What you need to do — An unaltered copy of the listing below is required.

--- START ---

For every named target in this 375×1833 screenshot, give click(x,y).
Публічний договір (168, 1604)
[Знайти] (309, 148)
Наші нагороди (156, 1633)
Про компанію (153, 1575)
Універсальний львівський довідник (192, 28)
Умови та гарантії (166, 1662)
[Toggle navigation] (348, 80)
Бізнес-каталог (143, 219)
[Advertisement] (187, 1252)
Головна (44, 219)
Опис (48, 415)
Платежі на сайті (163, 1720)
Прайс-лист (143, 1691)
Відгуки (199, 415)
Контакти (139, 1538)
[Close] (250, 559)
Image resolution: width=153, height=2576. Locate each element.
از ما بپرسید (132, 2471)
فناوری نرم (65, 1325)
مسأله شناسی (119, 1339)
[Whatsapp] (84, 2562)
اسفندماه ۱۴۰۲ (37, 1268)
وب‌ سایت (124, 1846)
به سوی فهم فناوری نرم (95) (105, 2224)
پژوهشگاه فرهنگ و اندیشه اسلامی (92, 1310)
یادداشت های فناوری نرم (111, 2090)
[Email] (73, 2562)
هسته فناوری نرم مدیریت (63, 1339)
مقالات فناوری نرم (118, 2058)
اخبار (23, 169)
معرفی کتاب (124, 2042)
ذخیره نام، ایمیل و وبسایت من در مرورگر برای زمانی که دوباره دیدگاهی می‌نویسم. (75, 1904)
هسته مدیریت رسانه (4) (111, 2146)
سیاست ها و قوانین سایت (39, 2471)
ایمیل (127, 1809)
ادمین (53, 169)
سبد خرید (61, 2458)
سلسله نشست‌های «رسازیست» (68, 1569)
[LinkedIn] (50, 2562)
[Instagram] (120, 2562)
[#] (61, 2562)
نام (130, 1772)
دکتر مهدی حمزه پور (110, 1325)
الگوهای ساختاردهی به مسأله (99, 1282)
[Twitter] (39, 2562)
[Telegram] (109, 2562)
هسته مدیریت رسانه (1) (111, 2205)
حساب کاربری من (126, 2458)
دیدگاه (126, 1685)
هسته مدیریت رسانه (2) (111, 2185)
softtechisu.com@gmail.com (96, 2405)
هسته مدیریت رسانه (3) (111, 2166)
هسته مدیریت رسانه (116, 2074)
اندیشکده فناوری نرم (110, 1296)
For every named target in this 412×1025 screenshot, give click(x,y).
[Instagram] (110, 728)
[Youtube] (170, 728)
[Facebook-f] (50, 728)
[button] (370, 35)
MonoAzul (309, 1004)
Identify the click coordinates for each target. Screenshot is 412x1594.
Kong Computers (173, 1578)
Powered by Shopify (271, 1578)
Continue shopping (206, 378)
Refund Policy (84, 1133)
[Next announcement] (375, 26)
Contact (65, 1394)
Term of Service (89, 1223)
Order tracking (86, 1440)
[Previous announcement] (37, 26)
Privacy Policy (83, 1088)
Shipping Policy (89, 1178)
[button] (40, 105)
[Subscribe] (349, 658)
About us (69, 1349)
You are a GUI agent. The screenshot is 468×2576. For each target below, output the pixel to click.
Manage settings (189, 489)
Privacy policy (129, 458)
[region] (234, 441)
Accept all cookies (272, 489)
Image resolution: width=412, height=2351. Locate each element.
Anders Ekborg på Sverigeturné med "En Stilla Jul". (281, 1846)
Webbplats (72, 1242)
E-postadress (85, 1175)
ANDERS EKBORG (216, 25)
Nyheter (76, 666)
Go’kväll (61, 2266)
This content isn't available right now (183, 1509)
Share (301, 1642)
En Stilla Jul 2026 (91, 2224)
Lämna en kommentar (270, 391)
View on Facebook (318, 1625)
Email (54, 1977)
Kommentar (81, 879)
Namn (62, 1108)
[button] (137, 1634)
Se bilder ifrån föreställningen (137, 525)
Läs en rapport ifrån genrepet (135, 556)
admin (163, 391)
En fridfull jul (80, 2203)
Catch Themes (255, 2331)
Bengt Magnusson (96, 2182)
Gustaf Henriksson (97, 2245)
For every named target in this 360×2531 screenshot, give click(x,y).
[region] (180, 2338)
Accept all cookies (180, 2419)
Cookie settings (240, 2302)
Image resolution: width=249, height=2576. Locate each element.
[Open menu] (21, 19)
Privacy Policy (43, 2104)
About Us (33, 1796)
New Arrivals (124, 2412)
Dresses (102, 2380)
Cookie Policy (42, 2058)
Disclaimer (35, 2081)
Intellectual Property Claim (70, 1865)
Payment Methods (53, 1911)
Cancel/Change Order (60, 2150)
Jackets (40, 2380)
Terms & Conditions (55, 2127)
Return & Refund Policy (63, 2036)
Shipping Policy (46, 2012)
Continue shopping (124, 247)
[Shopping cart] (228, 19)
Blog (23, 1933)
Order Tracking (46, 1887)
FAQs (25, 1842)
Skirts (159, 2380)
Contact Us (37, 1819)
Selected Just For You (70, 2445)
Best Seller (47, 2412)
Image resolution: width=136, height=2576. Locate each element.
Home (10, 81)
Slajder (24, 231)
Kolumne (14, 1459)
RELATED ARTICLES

--- END ---

Solved problem —
For every named target in this 375×1833 screenshot, give click(x,y).
Публічний договір (168, 1604)
[Знайти] (309, 148)
Наші нагороди (156, 1633)
Про компанію (153, 1575)
Універсальний львівський довідник (192, 28)
Умови та гарантії (166, 1662)
[Toggle navigation] (348, 80)
Бізнес-каталог (143, 219)
[Advertisement] (187, 1252)
Головна (44, 219)
Опис (48, 415)
Платежі на сайті (163, 1720)
Прайс-лист (143, 1691)
Відгуки (199, 415)
Контакти (139, 1538)
[Close] (250, 559)
Image resolution: width=153, height=2576. Locate each element.
از ما بپرسید (132, 2471)
فناوری نرم (65, 1325)
مسأله شناسی (119, 1339)
[Whatsapp] (84, 2562)
اسفندماه ۱۴۰۲ (37, 1268)
وب‌ سایت (124, 1846)
به سوی فهم فناوری نرم (95) (105, 2224)
پژوهشگاه فرهنگ و اندیشه اسلامی (92, 1310)
یادداشت های فناوری نرم (111, 2090)
[Email] (73, 2562)
هسته فناوری نرم مدیریت (63, 1339)
مقالات فناوری نرم (118, 2058)
اخبار (23, 169)
معرفی کتاب (124, 2042)
ذخیره نام، ایمیل و وبسایت من در مرورگر برای زمانی که دوباره دیدگاهی می‌نویسم. (75, 1904)
هسته مدیریت رسانه (4) (111, 2146)
سیاست ها و قوانین سایت (39, 2471)
ایمیل (127, 1809)
ادمین (53, 169)
سبد خرید (61, 2458)
سلسله نشست‌های «رسازیست» (68, 1569)
[LinkedIn] (50, 2562)
[Instagram] (120, 2562)
[#] (61, 2562)
نام (130, 1772)
دکتر مهدی حمزه پور (110, 1325)
الگوهای ساختاردهی به مسأله (99, 1282)
[Twitter] (39, 2562)
[Telegram] (109, 2562)
هسته مدیریت رسانه (1) (111, 2205)
حساب کاربری من (126, 2458)
دیدگاه (126, 1685)
هسته مدیریت رسانه (2) (111, 2185)
softtechisu.com@gmail.com (96, 2405)
هسته مدیریت رسانه (3) (111, 2166)
هسته مدیریت رسانه (116, 2074)
اندیشکده فناوری نرم (110, 1296)
For every named target in this 412×1025 screenshot, give click(x,y).
[Instagram] (110, 728)
[Youtube] (170, 728)
[Facebook-f] (50, 728)
[button] (370, 35)
MonoAzul (309, 1004)
Identify the click coordinates for each target. Screenshot is 412x1594.
Kong Computers (173, 1578)
Powered by Shopify (271, 1578)
Continue shopping (206, 378)
Refund Policy (84, 1133)
[Next announcement] (375, 26)
Contact (65, 1394)
Term of Service (89, 1223)
Order tracking (86, 1440)
[Previous announcement] (37, 26)
Privacy Policy (83, 1088)
Shipping Policy (89, 1178)
[button] (40, 105)
[Subscribe] (349, 658)
About us (69, 1349)
You are a GUI agent. The screenshot is 468×2576. For each target below, output the pixel to click.
Manage settings (189, 489)
Privacy policy (129, 458)
[region] (234, 441)
Accept all cookies (272, 489)
Image resolution: width=412, height=2351. Locate each element.
Anders Ekborg på Sverigeturné med "En Stilla Jul". (281, 1846)
Webbplats (72, 1242)
E-postadress (85, 1175)
ANDERS EKBORG (216, 25)
Nyheter (76, 666)
Go’kväll (61, 2266)
This content isn't available right now (183, 1509)
Share (301, 1642)
En Stilla Jul 2026 (91, 2224)
Lämna en kommentar (270, 391)
View on Facebook (318, 1625)
Email (54, 1977)
Kommentar (81, 879)
Namn (62, 1108)
[button] (137, 1634)
Se bilder ifrån föreställningen (137, 525)
Läs en rapport ifrån genrepet (135, 556)
admin (163, 391)
En fridfull jul (80, 2203)
Catch Themes (255, 2331)
Bengt Magnusson (96, 2182)
Gustaf Henriksson (97, 2245)
For every named target in this 360×2531 screenshot, give click(x,y).
[region] (180, 2338)
Accept all cookies (180, 2419)
Cookie settings (240, 2302)
Image resolution: width=249, height=2576. Locate each element.
[Open menu] (21, 19)
Privacy Policy (43, 2104)
About Us (33, 1796)
New Arrivals (124, 2412)
Dresses (102, 2380)
Cookie Policy (42, 2058)
Disclaimer (35, 2081)
Intellectual Property Claim (70, 1865)
Payment Methods (53, 1911)
Cancel/Change Order (60, 2150)
Jackets (40, 2380)
Terms & Conditions (55, 2127)
Return & Refund Policy (63, 2036)
Shipping Policy (46, 2012)
Continue shopping (124, 247)
[Shopping cart] (228, 19)
Blog (23, 1933)
Order Tracking (46, 1887)
FAQs (25, 1842)
Skirts (159, 2380)
Contact Us (37, 1819)
Selected Just For You (70, 2445)
Best Seller (47, 2412)
Image resolution: width=136, height=2576. Locate each element.
Home (10, 81)
Slajder (24, 231)
Kolumne (14, 1459)
RELATED ARTICLES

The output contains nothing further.